/---

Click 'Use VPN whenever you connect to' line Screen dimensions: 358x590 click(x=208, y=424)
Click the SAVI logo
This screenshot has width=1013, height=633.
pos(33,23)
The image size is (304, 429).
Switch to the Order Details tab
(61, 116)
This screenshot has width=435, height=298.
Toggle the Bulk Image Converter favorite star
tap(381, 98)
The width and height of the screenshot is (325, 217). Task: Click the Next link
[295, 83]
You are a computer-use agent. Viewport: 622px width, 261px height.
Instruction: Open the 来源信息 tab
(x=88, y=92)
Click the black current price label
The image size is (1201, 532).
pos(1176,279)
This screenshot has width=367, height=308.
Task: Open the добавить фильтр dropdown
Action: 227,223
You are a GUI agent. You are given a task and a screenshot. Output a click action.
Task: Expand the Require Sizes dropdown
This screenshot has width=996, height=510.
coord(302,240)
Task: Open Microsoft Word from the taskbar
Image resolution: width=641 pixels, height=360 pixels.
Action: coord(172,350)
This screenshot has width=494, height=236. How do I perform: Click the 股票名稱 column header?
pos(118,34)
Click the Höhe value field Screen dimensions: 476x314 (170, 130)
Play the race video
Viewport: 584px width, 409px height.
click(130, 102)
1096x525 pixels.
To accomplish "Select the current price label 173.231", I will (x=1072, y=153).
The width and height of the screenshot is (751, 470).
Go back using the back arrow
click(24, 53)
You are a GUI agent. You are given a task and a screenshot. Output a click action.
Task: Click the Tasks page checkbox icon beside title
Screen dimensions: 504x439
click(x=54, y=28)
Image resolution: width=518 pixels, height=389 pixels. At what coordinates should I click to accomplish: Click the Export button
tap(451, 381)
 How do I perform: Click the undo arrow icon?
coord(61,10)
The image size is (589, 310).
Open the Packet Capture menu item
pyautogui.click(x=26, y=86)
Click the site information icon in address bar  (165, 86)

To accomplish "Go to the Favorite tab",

\---

● **How to complete this task**
Filter the lines above so that only those with the string "price" remain, then copy them.

● **Response to the exercise**
Click the black current price label
To accomplish "Select the current price label 173.231", I will (x=1072, y=153).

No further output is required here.